Re: UTF8 and COntrol Characters

From: YTang0648@aol.com
Date: Wed Nov 05 2003 - 13:53:57 EST

  • Next message: Doug Ewell: "Re: UTF-16 inside UTF-8"

    I think verdy_p's message is not very clear below. I think I know what he
    mean but the message itself need some clearification.

    In a message dated 11/5/2003 3:39:09 AM Pacific Standard Time,
    verdy_p@wanadoo.fr writes:
    From: "Abdij Bhat" <Abdij.Bhat@kshema.com>
    > If a UNICODE strings is converted to UTF8, will the UTF8 encoded string
    > contain and control character or escape sequences? If so, is it possible
    to
    > eliminate the same?

    UTF-8 sequences will not contain any C0 control bytes,
    I think you should say
    "The UTF-8 seqences will not use C0 control code area (0x00-0x1F) to
    represent characters. " instead of "UTF-8 sequences will not contain any C0 control
    bytes, " because it is legal to have C0 control code inside UTF-8, for example,
    TAB, CR, LF are all in c0 area and perfectly legal in UTF-8.
    but it will in many
    cases use contain C1 control bytes (between 0x80 and 0x9F).
    I think the rigth way to say is is "UTF-8 may use bytes 0x80 to 0x9F as part
    of multiple byte UTF-8 byte serquence for a single Unicode characters. And
    those bytes is defined as C1 control area. Therefore, code code sequence with
    0x80 and 0x9f should not be insert into UTF-8 STREAM, but could be insert into
    UTF-16 STREAM (by using two bytes 0x0080 - 0x009F) .

    UTF-8 keeps all 7-bit ASCII characters unchanged and does not create any
    sequence of bytes containing them for non 7-bit ASCII characters (all
    sequences of UTF-8 bytes are made of bytes>=0x80). UTF-8 will then never
    create any escape sequence.

    But be warned that you should not create escape sequences containing bytes
    >= 0x80 after the leading escape (in this case, they may conflict with a
    UTF-8 decoder).. If your escape sequences are made only of 7-bit ASCII
    bytes, then this is safe, and you can mix plain-text ASCII, C0 controls,
    escape sequences and UTF-8 sequences for non ASCII characters.
    Not only "You should not create escape sequences containing bytes
    >= 0x80 after the leading escape " but also "You should not create escape
    sequences containing bytes >= 0x80 as the leading escape "
    Note that C1 controls of Unicode and ISO-8859-* will be converted to a pair
    of bytes in UTF-8, with the first byte being 0xC2, and the second byte
    varying between 0x80 and 0x9F (so C1 controls will appear in UTF-8 with a
    0xC2 "prefix" before the same byte when encoding them with ISO-8859-*)

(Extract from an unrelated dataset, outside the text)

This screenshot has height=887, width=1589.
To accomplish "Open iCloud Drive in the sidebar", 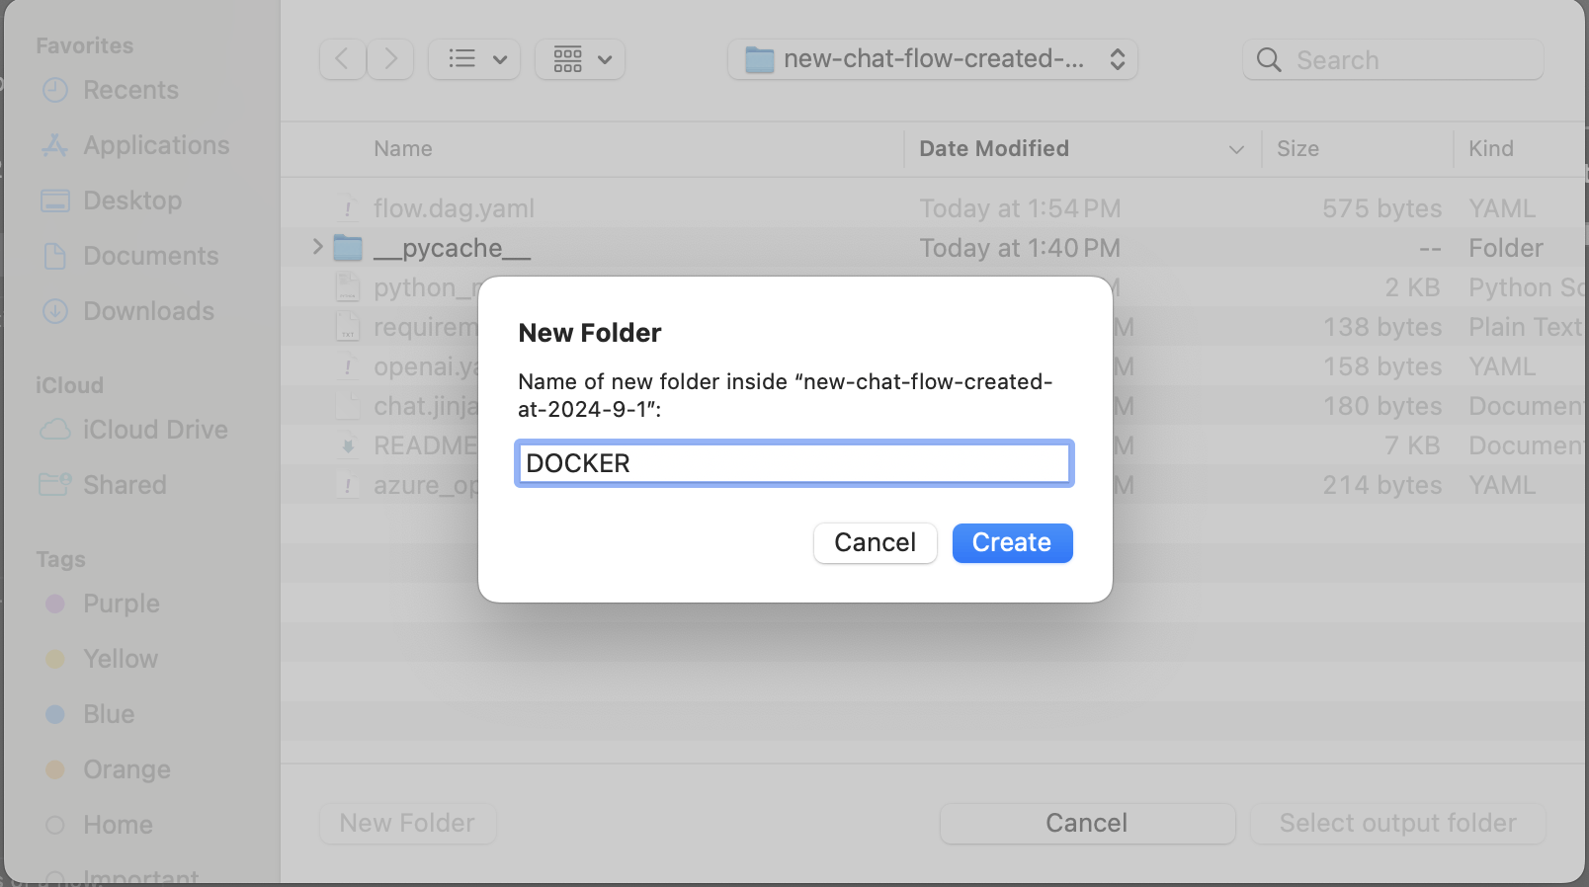I will click(x=154, y=430).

    ==================================
    Frank Yung-Fong Tang
    System Architect, Itrntinl Dvlpmet, AOL Intrtv Srvies
    AIM:yungfongta mailto:ytang0648@aol.com Tel:650-937-2913
    Yahoo! Msg: frankyungfongtan

    John 3:16 "For God so loved the world that he gave his one and only Son, that
    whoever believes in him shall not perish but have eternal life.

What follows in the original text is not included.